Даже неудача с нижегородскими панно, которыми Врубель вовсе не хотел эпатировать ни широкую публику, ни Академию художеств, не могла его лишить радужного настроения. А пережить ему пришлось в Нижнем Новгороде немало горьких дней: «Работал и приходил в отчаяние; кроме того, Академия воздвигла на меня настоящую травлю; так что я все время слышал за спиной шиканье. Академическое жюри признало вещи слишком претенциозными для декоративной задачи и предложило их снять»[143]. Фиаско в художественном отделе нижегородского павильона не имело никакого видимого влияния на художника: вернувшись в Москву, он с напором взялся за произведения из цикла «Фауст» и за месяц с небольшим окончил четыре больших панно, получил заказ на еще одно для того же цикла, которое и написал в Швейцарии во время свадебного путешествия.

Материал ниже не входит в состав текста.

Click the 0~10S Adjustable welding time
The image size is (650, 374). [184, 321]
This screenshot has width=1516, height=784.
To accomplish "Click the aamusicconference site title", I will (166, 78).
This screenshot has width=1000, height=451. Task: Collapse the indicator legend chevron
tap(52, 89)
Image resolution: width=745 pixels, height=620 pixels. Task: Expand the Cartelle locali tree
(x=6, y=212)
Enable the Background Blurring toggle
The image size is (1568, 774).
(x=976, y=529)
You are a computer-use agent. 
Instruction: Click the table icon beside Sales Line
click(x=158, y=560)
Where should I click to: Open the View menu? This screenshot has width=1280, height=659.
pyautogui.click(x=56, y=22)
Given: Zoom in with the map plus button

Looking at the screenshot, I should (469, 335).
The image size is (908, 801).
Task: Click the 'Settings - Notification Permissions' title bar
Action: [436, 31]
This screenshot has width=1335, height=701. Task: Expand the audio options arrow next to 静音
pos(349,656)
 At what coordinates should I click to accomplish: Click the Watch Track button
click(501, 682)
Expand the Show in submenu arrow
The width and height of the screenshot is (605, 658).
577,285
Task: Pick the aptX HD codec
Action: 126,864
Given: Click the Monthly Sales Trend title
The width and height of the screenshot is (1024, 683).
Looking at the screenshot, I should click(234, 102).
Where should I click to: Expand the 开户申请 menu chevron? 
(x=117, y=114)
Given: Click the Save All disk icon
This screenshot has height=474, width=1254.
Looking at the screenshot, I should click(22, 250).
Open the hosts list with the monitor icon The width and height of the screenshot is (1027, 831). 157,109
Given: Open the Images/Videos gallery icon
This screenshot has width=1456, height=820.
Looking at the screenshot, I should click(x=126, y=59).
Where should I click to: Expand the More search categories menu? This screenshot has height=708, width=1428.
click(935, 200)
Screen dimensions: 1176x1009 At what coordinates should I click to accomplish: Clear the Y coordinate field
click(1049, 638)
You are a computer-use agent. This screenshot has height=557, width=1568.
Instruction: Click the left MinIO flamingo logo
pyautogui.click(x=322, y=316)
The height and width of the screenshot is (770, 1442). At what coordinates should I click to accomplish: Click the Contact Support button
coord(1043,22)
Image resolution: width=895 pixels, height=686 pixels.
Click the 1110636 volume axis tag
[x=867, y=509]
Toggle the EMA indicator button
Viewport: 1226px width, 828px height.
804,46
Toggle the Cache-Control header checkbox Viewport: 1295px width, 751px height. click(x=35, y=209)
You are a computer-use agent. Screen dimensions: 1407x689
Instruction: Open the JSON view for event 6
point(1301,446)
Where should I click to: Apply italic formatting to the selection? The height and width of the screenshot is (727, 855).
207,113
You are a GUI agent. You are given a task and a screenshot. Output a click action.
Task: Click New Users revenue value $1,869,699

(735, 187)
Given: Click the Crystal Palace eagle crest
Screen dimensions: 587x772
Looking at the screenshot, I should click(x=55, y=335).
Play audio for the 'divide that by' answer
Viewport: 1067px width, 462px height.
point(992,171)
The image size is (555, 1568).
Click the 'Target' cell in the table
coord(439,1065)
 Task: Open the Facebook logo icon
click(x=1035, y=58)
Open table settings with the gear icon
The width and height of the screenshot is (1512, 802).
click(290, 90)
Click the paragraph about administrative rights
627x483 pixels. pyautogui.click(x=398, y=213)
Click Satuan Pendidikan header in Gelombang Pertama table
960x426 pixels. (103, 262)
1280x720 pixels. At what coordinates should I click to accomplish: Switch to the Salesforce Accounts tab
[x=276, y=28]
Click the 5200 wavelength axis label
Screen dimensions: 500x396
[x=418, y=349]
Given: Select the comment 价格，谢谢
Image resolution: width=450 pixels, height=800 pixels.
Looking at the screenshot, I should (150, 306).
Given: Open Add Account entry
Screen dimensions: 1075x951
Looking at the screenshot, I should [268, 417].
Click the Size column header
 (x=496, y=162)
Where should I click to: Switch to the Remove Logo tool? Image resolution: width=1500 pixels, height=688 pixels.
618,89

Настроение художника этого времени, несомненно, не имело ничего общего с трагической концепцией заветного Демона. Весь цикл решен, скорее, в декоративно-музыкальном ключе, как в опере. Даже выбор сюжетно-образных моментов как бы подчинен не столько их месту в интерьере готического кабинета и соответствующим размерам холстов, сколько основным зрелищным мизансценам: «Фауст в своем кабинете», «Маргарита» на фоне сада, «Мефистофель и ученик» в том же кабинете Фауста, помолодевший и влюбленный «Фауст с Маргаритой в саду» и, наконец, «Полет Фауста и Мефистофеля», этих сказочных всадников в ночном небе над готическим средневековым городом. Все это — подтверждение влияния музыкального театра на вѝдение художника, вернее, той атмосферы радостного слияния любви, музыки, пения, декоративной живописи, света, атмосферы, в которой жил художник. Философско-нравственные проблемы гётевского «Фауста» отошли в сторону если и не совсем, то все же они не занимали сознание художника так неотвязно и не казались ему самыми существенными. На первый план вышли сказочность, красота, миф о вечном обновлении и возрождении, которые дарует человеку любовь. Мы увидим потом, что озарением любви освещено почти все творчество Врубеля, наряду с гнетущим чувством трагического одиночества человека это, по существу, и есть основная душевная антиномия Врубеля и его искусства, как антиномия жизни и смерти, мощи духа, воображения и невозможности воплощения мечты в действительность.
В чертах и жестах Мефистофеля в изображении Врубеля нет ничего общего с Демоном: это циник, самоуверенный делец, не верящий ни во что в сцене разговора с учеником, где он нравственно развращает юношу блеском своих софизмов, красноречием сатаны, или злой, злорадный обманщик и азартный игрок в красивой, удивительной по экспрессии и цельности сложной композиции полета.
Образ самого Фауста в панно благороден, прекрасен, но несколько тривиален в своем амплуа любовника и соблазнителя невинной девушки («Фауст и Маргарита в саду»). Впрочем, он все же глубже по мысли и значительнее там, где он дан старцем, скорбно размышляющим о тщете познании, и в метаморфозах этого образа: в воодушевлении и стремлении к жизни и любви в «Полете», в чувстве нежности, объявшей влюбленного юношу, и в мудрости старого ученого, познавшего жизнь и людей. Во всем цикле звучит как лейтмотив не тема трагизма, гибели, а тема счастья, и весь полиптих проникнут легкостью игры, декоративным изяществом, красотой зрелищности.
Лишь полусказочный, чуть-чуть мистический образ юной Маргариты, целиком зачарованной или, вернее, околдованной любовью, выходит из рамок всякой театральности. Среди декоративных узоров и пышных цветов панно она — самый живой и прекрасный цветок, расцветающий на глазах зрителя тюльпан неземной нежности и хрупкой красоты. Художник искал этот образ и в больших эскизах акварелью[144], и в рисунках. Примечательно, что в облике Маргариты еще нет черт его жены (как и автопортретных черт в образе Фауста), видимо, потому, что цикл из «Фауста» в то время вызывал в сознании Врубеля слишком общие ассоциации с его собственной любовью и виделся ему несколько условно-сказочно как оперный спектакль или живописно-декоративная легенда. «Автобиографизм» панно из «Фауста» и скульптурной группы для лестничного торшера заключен в самом лиризме и страстности любовного чувства, а не в портретном сходстве черт героев. Нужно сказать, что необходимость неоготической стилизации скульптуры и живописи была утомительной, неорганичной для его личных реальных, жизненных чувств, лишенных всякой стилизации и манеры[145].